Stored data:
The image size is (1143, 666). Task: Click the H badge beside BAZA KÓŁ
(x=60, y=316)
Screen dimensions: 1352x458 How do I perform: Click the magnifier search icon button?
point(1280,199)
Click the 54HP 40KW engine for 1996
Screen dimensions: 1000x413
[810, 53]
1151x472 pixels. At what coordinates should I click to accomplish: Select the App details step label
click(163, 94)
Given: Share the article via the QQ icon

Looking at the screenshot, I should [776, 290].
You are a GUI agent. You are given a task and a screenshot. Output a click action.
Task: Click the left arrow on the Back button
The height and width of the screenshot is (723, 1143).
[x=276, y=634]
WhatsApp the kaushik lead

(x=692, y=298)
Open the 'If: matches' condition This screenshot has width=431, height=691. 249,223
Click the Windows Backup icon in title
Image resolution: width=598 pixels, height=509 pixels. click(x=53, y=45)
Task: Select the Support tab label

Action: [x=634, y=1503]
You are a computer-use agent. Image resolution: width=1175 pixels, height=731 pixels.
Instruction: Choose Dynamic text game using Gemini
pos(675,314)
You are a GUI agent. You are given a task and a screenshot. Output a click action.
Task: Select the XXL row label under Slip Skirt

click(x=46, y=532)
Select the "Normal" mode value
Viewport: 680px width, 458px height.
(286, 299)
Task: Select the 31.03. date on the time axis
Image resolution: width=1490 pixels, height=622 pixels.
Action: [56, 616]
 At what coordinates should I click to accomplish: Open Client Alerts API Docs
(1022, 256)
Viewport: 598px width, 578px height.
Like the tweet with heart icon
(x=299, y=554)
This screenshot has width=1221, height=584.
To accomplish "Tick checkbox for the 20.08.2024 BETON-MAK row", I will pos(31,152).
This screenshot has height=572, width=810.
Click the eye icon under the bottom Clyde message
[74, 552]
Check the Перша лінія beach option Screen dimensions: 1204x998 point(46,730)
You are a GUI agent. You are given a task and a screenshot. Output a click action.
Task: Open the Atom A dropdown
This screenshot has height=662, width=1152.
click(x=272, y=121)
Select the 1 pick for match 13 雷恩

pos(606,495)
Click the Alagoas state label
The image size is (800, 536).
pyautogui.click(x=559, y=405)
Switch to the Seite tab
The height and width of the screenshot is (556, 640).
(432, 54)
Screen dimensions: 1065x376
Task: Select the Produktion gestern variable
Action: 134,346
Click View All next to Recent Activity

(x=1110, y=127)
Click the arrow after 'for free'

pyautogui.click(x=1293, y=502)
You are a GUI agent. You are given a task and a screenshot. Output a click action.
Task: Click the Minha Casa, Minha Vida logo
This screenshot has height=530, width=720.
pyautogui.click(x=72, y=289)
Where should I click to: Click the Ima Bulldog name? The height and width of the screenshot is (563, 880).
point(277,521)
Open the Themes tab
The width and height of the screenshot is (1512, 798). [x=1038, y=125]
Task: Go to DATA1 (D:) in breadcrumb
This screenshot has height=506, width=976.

Required action
Starting from the first line above, copy the data through to the last line exactly.

Expected answer
The image size is (1143, 666). Task: Click the H badge beside BAZA KÓŁ
(x=60, y=316)
Screen dimensions: 1352x458 How do I perform: Click the magnifier search icon button?
point(1280,199)
Click the 54HP 40KW engine for 1996
Screen dimensions: 1000x413
[810, 53]
1151x472 pixels. At what coordinates should I click to accomplish: Select the App details step label
click(163, 94)
Given: Share the article via the QQ icon

Looking at the screenshot, I should [776, 290].
You are a GUI agent. You are given a task and a screenshot. Output a click action.
Task: Click the left arrow on the Back button
The height and width of the screenshot is (723, 1143).
[x=276, y=634]
WhatsApp the kaushik lead

(x=692, y=298)
Open the 'If: matches' condition This screenshot has width=431, height=691. 249,223
Click the Windows Backup icon in title
Image resolution: width=598 pixels, height=509 pixels. click(x=53, y=45)
Task: Select the Support tab label

Action: [x=634, y=1503]
You are a computer-use agent. Image resolution: width=1175 pixels, height=731 pixels.
Instruction: Choose Dynamic text game using Gemini
pos(675,314)
You are a GUI agent. You are given a task and a screenshot. Output a click action.
Task: Select the XXL row label under Slip Skirt

click(x=46, y=532)
Select the "Normal" mode value
Viewport: 680px width, 458px height.
(286, 299)
Task: Select the 31.03. date on the time axis
Image resolution: width=1490 pixels, height=622 pixels.
Action: [56, 616]
 At what coordinates should I click to accomplish: Open Client Alerts API Docs
(1022, 256)
Viewport: 598px width, 578px height.
Like the tweet with heart icon
(x=299, y=554)
This screenshot has width=1221, height=584.
To accomplish "Tick checkbox for the 20.08.2024 BETON-MAK row", I will pos(31,152).
This screenshot has height=572, width=810.
Click the eye icon under the bottom Clyde message
[74, 552]
Check the Перша лінія beach option Screen dimensions: 1204x998 point(46,730)
You are a GUI agent. You are given a task and a screenshot. Output a click action.
Task: Open the Atom A dropdown
This screenshot has height=662, width=1152.
click(x=272, y=121)
Select the 1 pick for match 13 雷恩

pos(606,495)
Click the Alagoas state label
The image size is (800, 536).
pyautogui.click(x=559, y=405)
Switch to the Seite tab
The height and width of the screenshot is (556, 640).
(432, 54)
Screen dimensions: 1065x376
Task: Select the Produktion gestern variable
Action: 134,346
Click View All next to Recent Activity

(x=1110, y=127)
Click the arrow after 'for free'

pyautogui.click(x=1293, y=502)
You are a GUI agent. You are given a task and a screenshot. Output a click action.
Task: Click the Minha Casa, Minha Vida logo
This screenshot has height=530, width=720.
pyautogui.click(x=72, y=289)
Where should I click to: Click the Ima Bulldog name? The height and width of the screenshot is (563, 880).
point(277,521)
Open the Themes tab
The width and height of the screenshot is (1512, 798). [x=1038, y=125]
Task: Go to DATA1 (D:) in breadcrumb
This screenshot has height=506, width=976.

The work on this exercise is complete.